15 thoughts on “Bink Video in FFmpeg

  1. Kostya

    IIRC, that big list contains games for each company, so theoretically you can extract games titles from it (right column), split them from comma-separated into newline-separated. After that you can sort both lists of games and use diff or unique to output only matching titles.

    BTW, I’d like to point out that Vitor committed AMR-NB decoder short after Bink video decoder had been.

  2. Multimedia Mike Post author

    Thanks, Kostya. I just noticed the AMR-NB decoder as I was preparing to update the FATE test coverage page.

    As for the text matching exercise, I’m also curious about the fuzzy matching aspect. I suspect there are a number of titles that don’t match up exactly.

  3. Diego E. “Flameeyes” Pettenò

    Uhm the link to the big list is broken, otherwise I would have tried. A few quick pointers if somebody feels like doing it with bash:

    cut -d , -f 1

    will get you the list of games

    cat <(cut -d , -f 1) <(whatever-gets-the-titles-from-big-list) sort | uniq -d

    will get you a list of entries that are in both lists.

    The problem here is that you'll most likely have different spellings in the two lists and will thus fail :P

  4. James

    Does this decoder support Bink Video with multiple audio tracks? I can provide examples of those if need be.

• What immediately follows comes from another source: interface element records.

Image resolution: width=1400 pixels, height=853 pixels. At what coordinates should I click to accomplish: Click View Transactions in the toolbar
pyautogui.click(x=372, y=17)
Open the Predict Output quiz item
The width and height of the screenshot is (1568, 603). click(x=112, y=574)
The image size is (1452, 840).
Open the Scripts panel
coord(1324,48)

  5. Multimedia Mike Post author

    @James: I suspect it does. I have played some Bink files already that report multiple audio tracks. I haven’t tried selecting the other tracks yet, but FFmpeg/FFplay says that they’re there.

  6. Andrew

    Youtube, meh, the Internet Archive if they update their backend will be able to read it! I can finally get around to uploading the dozens of random bink-encoded promotion videos and introduction cutscenes (and perhaps other cutscenes, useful stuff) to the archive’s game videos collection directly, rather then additionally encoding them to some lossy H264.

    That and everything can play them. I remember one version of something used to (a directshow codec for MPC I think) but it got removed.

    Awesome news. I wonder if it does Smacker files too, those were ultra-old.

  7. Multimedia Mike Post author

    @Andrew: Yes, FFmpeg has had Smacker support for quite awhile now (nearly 4 years according to SVN records).

    If you can, compile FFmpeg now and run those Bink promo videos through it to see if they all look and sound right. I’m already seeing some problems and I hope they get worked out before this decoder starts doing heavy duty of transcoding the existing corpus of Bink files for posterity.

  8. zeus

    @Andrew old versions of Media Player Classic contained a snacker and bink directshow decoder. Which was later removed after legal threats.
    Not sure of the last revision to include the decoder but its defiantly included in md5=4908D69467177F0A6BBB71B66F6B73C0 (v6.4.7.5) and not included in v6.4.8.2

  9. Jonathan Wilson

    AFAIK the Bink and Smacker decoder in Media Player Classic was calling into (and presumably distributing) the Bink and Smacker DLL files rather than using 100% reverse engineered codecs like FFMPEG is now using.

  10. Multimedia Mike Post author

    Rad Game Tools claimed that the MPC interface to the DLLs was based on leaked/proprietary information which is why they compelled MPC to remove support. But not before I reverse engineered and documented the DLL interfaces: see and . RGT once contacted me and requested that I remove those descriptions from the wiki based on the fact that the code I RE’d to obtain the descriptions was itself written based on proprietary information. That argument didn’t wash with me and I didn’t dignify the request.